======== Records supplied

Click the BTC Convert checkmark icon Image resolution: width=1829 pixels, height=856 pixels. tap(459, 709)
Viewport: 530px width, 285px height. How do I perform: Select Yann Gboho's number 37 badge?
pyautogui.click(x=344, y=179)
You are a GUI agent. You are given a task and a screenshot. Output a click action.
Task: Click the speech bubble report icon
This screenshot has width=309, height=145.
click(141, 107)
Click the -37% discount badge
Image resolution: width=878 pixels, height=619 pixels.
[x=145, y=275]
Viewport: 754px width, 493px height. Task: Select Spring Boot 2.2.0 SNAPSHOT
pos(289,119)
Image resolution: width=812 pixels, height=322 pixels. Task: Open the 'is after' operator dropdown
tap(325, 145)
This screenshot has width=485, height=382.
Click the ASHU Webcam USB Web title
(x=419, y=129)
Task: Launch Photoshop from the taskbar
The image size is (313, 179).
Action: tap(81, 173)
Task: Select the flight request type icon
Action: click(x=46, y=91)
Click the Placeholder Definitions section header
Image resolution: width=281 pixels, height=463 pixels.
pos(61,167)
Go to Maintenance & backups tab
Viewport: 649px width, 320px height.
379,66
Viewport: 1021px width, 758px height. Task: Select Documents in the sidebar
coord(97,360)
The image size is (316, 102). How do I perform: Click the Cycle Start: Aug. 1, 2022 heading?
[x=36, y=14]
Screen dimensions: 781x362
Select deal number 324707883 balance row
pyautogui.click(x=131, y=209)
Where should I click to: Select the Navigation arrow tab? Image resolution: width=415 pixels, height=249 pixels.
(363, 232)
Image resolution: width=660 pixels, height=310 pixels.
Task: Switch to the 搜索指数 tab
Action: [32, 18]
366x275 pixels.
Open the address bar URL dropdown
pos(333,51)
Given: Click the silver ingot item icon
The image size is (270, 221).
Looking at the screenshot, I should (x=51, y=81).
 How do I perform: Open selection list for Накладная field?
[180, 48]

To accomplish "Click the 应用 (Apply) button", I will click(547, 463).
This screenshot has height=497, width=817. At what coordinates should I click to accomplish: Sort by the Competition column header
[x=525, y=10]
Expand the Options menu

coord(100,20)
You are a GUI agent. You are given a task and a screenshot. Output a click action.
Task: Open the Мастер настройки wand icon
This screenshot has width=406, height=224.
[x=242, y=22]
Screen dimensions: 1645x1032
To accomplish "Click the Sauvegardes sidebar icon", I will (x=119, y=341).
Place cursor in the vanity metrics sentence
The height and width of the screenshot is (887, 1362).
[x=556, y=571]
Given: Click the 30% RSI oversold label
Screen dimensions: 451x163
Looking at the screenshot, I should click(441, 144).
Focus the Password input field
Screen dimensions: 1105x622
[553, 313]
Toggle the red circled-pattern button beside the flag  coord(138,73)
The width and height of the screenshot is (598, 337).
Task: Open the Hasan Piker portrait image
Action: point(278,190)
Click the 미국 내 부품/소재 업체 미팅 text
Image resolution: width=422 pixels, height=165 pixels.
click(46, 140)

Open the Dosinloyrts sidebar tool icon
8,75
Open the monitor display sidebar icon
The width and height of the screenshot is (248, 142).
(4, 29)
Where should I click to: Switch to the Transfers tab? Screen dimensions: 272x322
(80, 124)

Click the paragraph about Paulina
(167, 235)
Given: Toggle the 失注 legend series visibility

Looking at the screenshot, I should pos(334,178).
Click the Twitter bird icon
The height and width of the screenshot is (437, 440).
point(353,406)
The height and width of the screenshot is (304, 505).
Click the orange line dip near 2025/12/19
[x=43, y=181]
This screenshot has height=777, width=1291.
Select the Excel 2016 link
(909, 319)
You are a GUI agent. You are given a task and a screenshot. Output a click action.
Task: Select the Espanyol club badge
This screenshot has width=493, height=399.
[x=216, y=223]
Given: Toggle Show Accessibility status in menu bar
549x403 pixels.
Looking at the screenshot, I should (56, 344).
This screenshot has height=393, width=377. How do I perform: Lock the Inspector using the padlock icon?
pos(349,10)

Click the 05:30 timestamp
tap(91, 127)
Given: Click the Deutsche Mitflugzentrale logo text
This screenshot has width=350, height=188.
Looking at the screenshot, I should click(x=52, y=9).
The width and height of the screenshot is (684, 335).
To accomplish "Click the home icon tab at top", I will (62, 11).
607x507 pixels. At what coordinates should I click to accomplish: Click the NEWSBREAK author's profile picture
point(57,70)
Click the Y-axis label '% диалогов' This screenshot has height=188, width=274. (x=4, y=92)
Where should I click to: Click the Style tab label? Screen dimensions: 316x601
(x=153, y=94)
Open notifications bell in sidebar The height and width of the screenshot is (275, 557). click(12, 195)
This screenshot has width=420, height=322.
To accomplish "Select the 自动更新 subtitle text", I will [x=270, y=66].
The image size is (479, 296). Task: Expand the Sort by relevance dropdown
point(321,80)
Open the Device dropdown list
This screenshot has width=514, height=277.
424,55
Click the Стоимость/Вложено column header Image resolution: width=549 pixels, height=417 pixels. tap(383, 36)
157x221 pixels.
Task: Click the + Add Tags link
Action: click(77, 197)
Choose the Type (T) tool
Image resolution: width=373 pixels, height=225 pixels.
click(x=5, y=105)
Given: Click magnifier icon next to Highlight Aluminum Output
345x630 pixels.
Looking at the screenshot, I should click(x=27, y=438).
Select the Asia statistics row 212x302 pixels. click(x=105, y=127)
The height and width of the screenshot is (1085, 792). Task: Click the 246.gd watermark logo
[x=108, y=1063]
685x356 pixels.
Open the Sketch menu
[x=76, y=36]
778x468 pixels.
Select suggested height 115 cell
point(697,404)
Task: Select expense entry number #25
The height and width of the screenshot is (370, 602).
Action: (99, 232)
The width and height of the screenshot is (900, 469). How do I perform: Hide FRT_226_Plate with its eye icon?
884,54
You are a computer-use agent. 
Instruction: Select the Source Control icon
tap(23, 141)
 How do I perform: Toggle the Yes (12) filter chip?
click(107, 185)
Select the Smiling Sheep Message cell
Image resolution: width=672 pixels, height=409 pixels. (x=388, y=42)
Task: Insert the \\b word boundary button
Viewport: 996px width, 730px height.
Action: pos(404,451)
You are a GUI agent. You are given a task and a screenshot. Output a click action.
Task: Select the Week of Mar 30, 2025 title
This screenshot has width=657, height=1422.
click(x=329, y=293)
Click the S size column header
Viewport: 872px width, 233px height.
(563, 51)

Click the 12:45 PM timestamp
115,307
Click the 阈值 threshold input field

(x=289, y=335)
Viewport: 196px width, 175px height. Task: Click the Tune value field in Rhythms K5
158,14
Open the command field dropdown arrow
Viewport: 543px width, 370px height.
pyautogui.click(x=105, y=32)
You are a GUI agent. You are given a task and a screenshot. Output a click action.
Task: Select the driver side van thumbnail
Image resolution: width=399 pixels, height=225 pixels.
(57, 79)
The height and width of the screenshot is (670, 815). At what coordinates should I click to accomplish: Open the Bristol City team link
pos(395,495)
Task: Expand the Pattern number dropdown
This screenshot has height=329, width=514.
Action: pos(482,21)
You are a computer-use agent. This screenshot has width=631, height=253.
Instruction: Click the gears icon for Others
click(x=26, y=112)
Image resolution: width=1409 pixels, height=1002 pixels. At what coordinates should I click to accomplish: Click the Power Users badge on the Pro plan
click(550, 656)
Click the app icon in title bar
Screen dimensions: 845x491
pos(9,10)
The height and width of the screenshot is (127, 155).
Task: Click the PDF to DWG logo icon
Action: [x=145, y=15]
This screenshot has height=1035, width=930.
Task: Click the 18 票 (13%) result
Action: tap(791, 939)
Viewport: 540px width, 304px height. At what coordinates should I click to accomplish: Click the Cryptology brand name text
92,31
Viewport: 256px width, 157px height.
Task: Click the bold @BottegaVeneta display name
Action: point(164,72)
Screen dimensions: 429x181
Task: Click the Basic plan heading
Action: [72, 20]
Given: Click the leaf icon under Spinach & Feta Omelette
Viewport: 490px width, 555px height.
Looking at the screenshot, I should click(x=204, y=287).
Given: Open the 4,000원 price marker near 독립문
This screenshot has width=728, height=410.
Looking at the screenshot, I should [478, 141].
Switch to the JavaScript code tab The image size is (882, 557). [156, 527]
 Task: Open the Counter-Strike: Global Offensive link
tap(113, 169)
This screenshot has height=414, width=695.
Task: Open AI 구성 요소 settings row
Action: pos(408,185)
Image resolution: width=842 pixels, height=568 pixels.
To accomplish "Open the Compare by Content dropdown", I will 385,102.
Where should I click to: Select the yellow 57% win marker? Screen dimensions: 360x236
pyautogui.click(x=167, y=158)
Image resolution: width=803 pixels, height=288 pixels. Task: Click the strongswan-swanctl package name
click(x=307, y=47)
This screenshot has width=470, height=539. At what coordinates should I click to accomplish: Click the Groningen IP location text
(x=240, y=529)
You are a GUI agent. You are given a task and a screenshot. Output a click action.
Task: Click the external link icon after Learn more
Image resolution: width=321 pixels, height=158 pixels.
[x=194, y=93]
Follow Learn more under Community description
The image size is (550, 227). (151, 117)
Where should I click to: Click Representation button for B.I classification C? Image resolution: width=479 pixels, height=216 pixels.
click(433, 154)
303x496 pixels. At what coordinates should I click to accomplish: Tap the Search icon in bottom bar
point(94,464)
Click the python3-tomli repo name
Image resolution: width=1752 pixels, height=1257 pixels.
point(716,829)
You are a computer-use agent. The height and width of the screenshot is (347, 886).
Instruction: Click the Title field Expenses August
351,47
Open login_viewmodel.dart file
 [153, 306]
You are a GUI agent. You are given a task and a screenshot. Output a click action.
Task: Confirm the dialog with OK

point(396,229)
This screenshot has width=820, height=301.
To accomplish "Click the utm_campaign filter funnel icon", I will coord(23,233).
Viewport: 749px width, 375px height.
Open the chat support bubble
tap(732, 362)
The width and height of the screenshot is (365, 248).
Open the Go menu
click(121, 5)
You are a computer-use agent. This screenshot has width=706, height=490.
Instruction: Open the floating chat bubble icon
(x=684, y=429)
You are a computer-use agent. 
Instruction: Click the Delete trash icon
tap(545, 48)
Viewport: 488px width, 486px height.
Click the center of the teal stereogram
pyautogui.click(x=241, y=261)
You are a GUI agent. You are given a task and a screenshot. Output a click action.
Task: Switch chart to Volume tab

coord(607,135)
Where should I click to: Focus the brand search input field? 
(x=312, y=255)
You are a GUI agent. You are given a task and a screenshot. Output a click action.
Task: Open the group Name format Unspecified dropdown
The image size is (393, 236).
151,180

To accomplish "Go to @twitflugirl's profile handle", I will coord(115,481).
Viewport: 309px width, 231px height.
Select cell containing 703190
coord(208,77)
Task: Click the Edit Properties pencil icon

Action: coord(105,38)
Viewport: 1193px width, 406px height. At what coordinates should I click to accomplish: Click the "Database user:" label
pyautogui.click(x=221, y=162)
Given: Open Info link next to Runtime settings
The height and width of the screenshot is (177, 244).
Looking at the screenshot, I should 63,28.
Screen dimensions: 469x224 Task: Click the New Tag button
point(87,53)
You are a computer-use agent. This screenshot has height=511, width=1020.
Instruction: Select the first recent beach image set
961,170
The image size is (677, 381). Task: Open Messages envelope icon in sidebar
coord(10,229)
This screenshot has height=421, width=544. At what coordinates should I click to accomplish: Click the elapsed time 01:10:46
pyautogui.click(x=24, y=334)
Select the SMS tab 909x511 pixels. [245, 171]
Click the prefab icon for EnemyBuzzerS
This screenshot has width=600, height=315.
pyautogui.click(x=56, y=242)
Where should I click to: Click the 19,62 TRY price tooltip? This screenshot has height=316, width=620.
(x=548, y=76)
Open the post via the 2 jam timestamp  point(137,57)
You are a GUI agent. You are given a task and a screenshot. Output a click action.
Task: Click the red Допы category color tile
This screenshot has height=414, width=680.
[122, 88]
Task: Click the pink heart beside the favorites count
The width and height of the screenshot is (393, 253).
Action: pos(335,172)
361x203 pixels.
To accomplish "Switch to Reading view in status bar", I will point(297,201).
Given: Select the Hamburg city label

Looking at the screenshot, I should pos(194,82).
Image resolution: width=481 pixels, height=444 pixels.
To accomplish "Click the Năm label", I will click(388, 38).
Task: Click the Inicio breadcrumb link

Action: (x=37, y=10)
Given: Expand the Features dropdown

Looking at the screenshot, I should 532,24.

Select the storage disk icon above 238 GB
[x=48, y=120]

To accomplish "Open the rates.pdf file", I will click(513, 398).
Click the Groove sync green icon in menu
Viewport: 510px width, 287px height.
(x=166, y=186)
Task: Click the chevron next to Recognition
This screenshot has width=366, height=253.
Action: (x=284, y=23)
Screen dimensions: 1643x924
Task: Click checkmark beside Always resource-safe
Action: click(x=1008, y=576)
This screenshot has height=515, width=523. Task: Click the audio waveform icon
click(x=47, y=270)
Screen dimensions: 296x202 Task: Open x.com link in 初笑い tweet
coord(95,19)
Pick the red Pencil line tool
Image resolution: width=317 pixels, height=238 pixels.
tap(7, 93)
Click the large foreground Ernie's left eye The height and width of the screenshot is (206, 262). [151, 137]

================

(Problem to solve): Using the data above, print exactly the lines from the line that contains "Viewport: 309px width, 231px height." through the line that contains "Given: Open Info", with both included.

(Answer section):
Viewport: 309px width, 231px height.
Select cell containing 703190
coord(208,77)
Task: Click the Edit Properties pencil icon

Action: coord(105,38)
Viewport: 1193px width, 406px height. At what coordinates should I click to accomplish: Click the "Database user:" label
pyautogui.click(x=221, y=162)
Given: Open Info link next to Runtime settings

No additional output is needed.